What you will do ▸ Below are the entries. Set down exactly the line containing "Where should I click to: Click the blurred" and each line after it.

----------------

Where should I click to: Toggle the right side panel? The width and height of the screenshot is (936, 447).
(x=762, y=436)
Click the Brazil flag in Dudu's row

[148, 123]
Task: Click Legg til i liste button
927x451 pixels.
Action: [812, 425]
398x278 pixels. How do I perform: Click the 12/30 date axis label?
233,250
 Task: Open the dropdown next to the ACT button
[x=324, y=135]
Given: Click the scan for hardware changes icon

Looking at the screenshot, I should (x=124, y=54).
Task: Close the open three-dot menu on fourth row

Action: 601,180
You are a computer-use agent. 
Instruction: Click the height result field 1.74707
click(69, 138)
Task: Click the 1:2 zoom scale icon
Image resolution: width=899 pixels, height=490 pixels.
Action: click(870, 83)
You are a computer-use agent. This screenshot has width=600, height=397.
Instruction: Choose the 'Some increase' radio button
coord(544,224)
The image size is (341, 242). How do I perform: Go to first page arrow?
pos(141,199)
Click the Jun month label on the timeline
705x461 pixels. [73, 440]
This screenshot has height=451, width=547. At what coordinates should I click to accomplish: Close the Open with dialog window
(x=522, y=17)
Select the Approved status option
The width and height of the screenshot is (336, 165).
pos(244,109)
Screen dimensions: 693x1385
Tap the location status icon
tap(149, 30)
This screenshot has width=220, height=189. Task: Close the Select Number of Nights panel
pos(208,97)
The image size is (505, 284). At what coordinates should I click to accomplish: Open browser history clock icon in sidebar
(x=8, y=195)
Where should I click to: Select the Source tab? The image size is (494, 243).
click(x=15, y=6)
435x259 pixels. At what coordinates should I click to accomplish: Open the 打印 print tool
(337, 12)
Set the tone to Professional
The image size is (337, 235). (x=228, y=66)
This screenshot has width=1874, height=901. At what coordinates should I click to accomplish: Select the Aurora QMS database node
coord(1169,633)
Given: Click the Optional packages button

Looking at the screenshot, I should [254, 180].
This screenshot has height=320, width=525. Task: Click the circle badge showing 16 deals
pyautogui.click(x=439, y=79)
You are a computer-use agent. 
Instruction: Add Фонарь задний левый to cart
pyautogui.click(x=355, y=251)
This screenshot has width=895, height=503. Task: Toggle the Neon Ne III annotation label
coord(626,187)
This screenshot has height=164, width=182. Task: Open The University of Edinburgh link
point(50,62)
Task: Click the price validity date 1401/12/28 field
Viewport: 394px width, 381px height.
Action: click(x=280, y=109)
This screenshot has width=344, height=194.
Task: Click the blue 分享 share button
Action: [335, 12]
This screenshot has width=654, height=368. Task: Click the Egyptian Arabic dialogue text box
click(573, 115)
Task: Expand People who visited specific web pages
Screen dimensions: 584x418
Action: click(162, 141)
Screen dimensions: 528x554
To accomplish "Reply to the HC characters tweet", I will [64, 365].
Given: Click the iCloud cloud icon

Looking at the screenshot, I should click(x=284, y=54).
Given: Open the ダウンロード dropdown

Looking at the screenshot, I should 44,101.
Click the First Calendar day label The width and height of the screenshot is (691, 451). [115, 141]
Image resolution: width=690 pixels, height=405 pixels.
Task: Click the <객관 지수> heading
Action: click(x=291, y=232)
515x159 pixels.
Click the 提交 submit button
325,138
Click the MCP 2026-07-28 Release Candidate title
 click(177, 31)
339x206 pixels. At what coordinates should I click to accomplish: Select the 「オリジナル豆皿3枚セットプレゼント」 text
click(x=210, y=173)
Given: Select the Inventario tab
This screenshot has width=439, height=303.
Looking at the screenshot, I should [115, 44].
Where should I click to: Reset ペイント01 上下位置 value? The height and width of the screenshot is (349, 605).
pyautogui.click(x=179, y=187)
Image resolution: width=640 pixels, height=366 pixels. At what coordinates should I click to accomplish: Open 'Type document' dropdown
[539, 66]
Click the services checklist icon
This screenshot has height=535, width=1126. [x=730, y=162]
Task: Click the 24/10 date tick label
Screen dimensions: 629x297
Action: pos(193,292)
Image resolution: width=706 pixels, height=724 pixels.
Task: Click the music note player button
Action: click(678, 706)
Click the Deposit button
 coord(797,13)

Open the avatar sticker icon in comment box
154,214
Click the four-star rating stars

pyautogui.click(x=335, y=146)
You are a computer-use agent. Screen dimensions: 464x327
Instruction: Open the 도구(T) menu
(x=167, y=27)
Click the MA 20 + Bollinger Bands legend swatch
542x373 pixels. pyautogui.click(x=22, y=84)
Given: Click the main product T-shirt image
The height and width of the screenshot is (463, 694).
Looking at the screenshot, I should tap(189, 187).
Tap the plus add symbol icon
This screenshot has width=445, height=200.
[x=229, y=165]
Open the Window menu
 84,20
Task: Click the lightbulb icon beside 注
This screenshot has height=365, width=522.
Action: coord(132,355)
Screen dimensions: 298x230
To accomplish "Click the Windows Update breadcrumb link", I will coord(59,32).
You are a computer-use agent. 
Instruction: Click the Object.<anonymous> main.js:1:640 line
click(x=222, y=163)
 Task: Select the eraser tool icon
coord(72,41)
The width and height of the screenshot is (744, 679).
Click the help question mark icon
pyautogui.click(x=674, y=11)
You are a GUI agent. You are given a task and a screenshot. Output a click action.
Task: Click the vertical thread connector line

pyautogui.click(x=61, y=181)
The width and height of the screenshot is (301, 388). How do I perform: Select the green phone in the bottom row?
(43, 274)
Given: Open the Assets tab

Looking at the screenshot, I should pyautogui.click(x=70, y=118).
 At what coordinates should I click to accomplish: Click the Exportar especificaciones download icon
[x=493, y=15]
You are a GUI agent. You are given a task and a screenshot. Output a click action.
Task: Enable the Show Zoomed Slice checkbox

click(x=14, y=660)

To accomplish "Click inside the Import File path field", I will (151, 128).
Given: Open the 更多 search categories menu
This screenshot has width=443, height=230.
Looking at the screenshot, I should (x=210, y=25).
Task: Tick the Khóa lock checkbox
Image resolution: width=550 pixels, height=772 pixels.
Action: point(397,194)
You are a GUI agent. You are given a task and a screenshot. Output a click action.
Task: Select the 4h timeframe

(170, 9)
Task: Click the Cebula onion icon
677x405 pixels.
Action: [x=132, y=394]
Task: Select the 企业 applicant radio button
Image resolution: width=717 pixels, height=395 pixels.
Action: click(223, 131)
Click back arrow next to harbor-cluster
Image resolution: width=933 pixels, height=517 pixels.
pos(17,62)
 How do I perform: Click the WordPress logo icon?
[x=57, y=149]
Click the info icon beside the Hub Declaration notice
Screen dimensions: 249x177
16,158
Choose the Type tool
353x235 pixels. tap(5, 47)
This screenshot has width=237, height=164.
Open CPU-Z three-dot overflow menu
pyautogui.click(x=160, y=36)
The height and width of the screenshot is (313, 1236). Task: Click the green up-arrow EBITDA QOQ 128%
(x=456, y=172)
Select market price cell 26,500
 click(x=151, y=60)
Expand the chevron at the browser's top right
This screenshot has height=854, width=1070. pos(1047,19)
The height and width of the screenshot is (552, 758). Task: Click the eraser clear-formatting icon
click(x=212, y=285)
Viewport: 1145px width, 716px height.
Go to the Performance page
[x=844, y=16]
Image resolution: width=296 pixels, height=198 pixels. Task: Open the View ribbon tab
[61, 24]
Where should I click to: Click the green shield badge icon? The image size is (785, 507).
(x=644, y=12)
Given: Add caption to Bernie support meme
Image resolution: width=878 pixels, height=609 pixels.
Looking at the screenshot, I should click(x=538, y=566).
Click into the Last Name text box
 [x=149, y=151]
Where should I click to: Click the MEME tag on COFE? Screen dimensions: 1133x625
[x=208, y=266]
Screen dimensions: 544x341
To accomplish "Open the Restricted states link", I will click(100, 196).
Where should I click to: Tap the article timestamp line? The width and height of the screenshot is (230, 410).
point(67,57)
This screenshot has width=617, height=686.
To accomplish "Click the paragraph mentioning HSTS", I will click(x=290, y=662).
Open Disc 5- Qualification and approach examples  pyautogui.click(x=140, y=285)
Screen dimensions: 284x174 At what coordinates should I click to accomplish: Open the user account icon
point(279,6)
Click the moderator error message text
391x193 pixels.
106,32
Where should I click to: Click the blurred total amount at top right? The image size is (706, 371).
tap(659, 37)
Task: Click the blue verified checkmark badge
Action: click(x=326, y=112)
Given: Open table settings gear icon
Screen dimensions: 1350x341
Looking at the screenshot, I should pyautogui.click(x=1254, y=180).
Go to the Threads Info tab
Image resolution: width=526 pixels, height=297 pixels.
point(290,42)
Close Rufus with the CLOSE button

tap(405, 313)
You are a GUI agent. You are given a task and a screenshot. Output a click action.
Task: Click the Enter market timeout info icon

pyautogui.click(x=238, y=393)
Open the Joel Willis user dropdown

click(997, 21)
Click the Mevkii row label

----------------

Task answer ▸
Where should I click to: Click the blurred total amount at top right? The image size is (706, 371).
tap(659, 37)
Task: Click the blue verified checkmark badge
Action: click(x=326, y=112)
Given: Open table settings gear icon
Screen dimensions: 1350x341
Looking at the screenshot, I should pyautogui.click(x=1254, y=180).
Go to the Threads Info tab
Image resolution: width=526 pixels, height=297 pixels.
point(290,42)
Close Rufus with the CLOSE button

tap(405, 313)
You are a GUI agent. You are given a task and a screenshot. Output a click action.
Task: Click the Enter market timeout info icon

pyautogui.click(x=238, y=393)
Open the Joel Willis user dropdown

click(997, 21)
Click the Mevkii row label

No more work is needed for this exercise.